It's pretty hard to imagine the world through someone else's eyes, especially different animals. But a new study using lab-grown human retinas reveals that even between different humans, our vision is extremely diverse.
And it might be to do with how the red and green cones form in our retinas. Cones are light-sensing cells in vertebrates' eyes; their combined responses to different wavelengths enable color vision.
Humans and some closely related primates are some of the only mammals known that can see the color red, as well as green and blue.
Other animals can also see red, like many birds and some insects. The kind of vision an animal has is closely related to its evolution alongside plants that produce fruits and flowers. This ability has been pretty useful, for instance, for spotting a ripe red apple among a dense canopy of green.
Another mammal outlier with the ability to see red is the honey possum (Tarsipes rostratus). This Australian marsupial pollinator has a bird-like ability to probe the nectar from a blushing banksia, in a fascinating example of convergent evolution.

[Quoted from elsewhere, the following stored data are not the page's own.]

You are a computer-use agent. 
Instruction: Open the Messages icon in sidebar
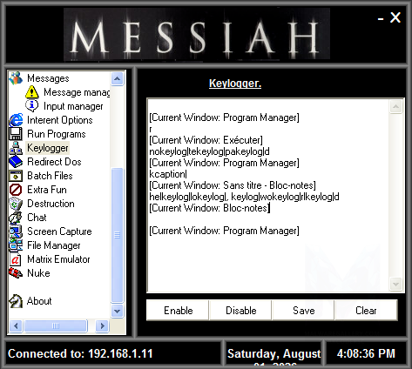click(16, 78)
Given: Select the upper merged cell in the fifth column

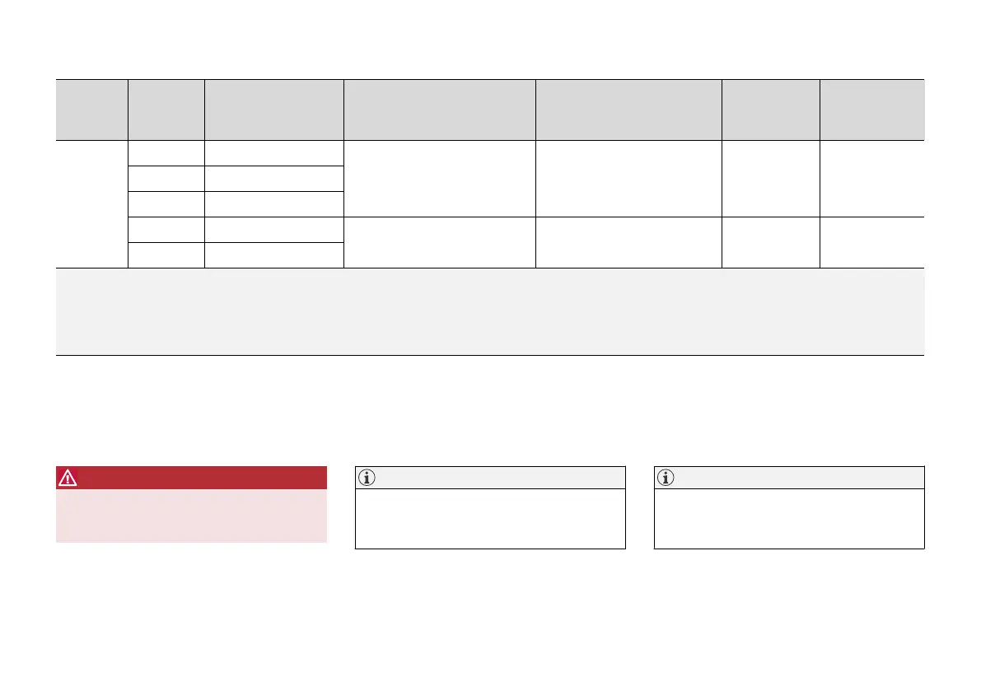Looking at the screenshot, I should [x=628, y=178].
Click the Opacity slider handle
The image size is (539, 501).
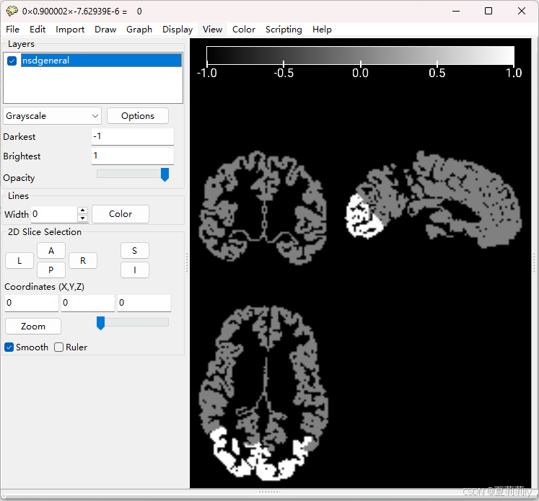click(x=165, y=174)

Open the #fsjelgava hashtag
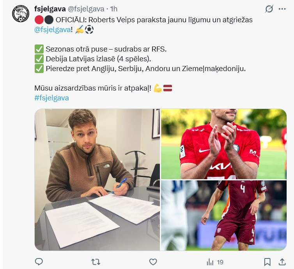click(51, 98)
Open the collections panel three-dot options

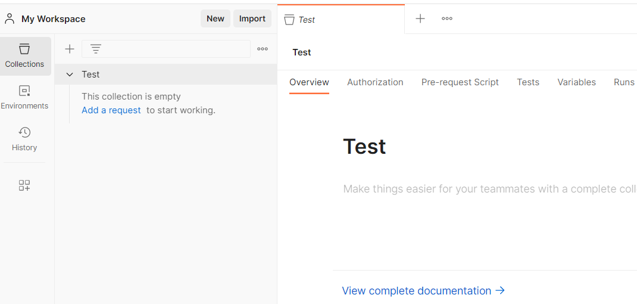263,49
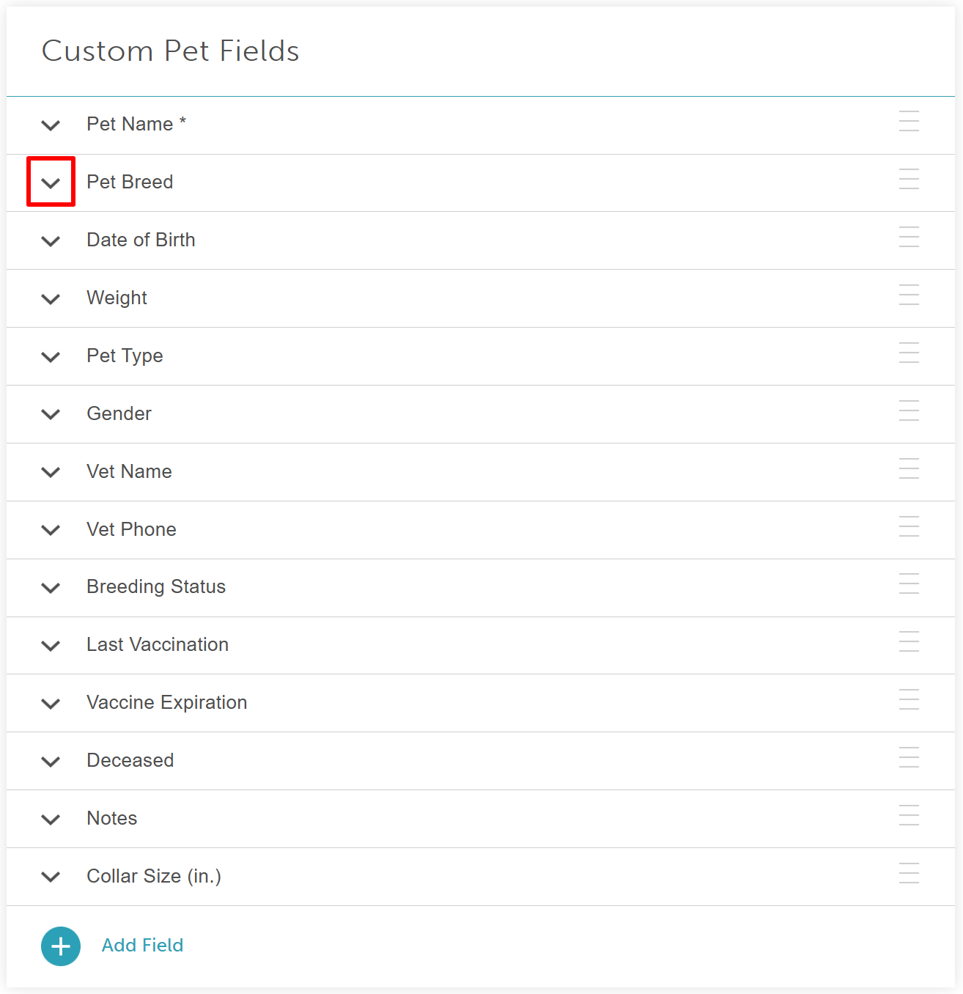Open the Date of Birth chevron
This screenshot has width=963, height=994.
pos(51,241)
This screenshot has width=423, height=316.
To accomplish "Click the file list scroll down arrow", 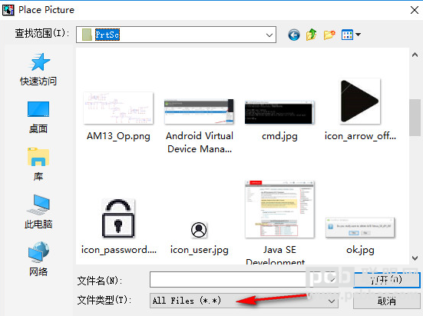I will tap(415, 258).
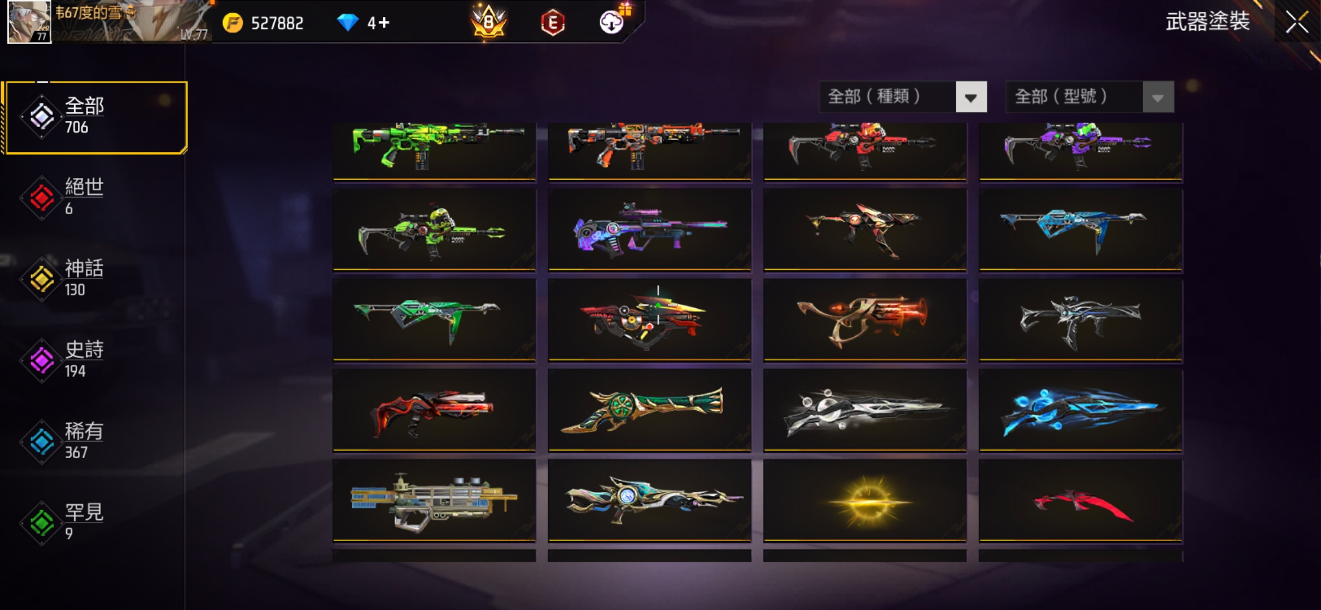Select the 史詩 194 category
Viewport: 1321px width, 610px height.
pos(93,360)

Our red and green cones are basically identical, with slightly different chemistry to determine which color they'll detect. A protein called opsin comes in two different 'flavors', red-sensitive or green-sensitive, and their genetic 'recipes' sit side-by-side on the X chromosome.
So it's very easy for them to get mixed up in recombination, resulting in variations of congenital red-green color blindness.
Now, new research offers some clarity as to what those key vision-defining ingredients – making up just a 4 percent difference between the genes that code for these proteins – actually are.
We previously thought cone determination was basically random, though more recent studies have pointed to thyroid levels playing a role.
But a team from Johns Hopkins University and the University of Washington has discovered that levels of a molecule derived from vitamin A called retinoic acid make or break red-green cone ratios, at least in the case of their lab-grown retinas.
"These retinal organoids allowed us for the first time to study this very human-specific trait," says developmental biologist Robert Johnston from Johns Hopkins University. "It's a huge question about what makes us human, what makes us different."
In the lab, retinas exposed to more retinoic acid during early development (the first 60 days) resulted in higher ratios of green cones across the organoid after 200 days, while immature cones exposed to low levels of the acid developed into red cones later on.
The timing matters, too. If the retinoic acid was introduced at 130 days onwards, the effect was the same as if none had been added at all. This suggests the acid determines cone type early, and can't cause red cones to 'switch' into green cones that have already matured.
All the lab-grown retinas had similar cone densities, which allowed the team to rule out cone cell death as affecting the ratio of red to green.
Developmental biologist Sarah Hadyniak, who co-authored the study while at Johns Hopkins University, says their findings have implications for figuring out exactly how retinoic acid is acting on genes.
To get a sense of how much this could be affecting human vision, the researchers studied the retinas of 738 male adults with no signs of color vision deficiency.
The researchers were astonished at the natural variation in red/green cone ratio across this group.
"Seeing how the green and red cone proportions changed in humans was one of the most surprising findings of the new research", Hadyniak says.
It's unclear how this much variation could occur without affecting changes in vision. As Johnston put it, "if these types of cells determined the length of a human arm, the different ratios would produce amazingly different arm lengths."
This research was published in PLOS Biology.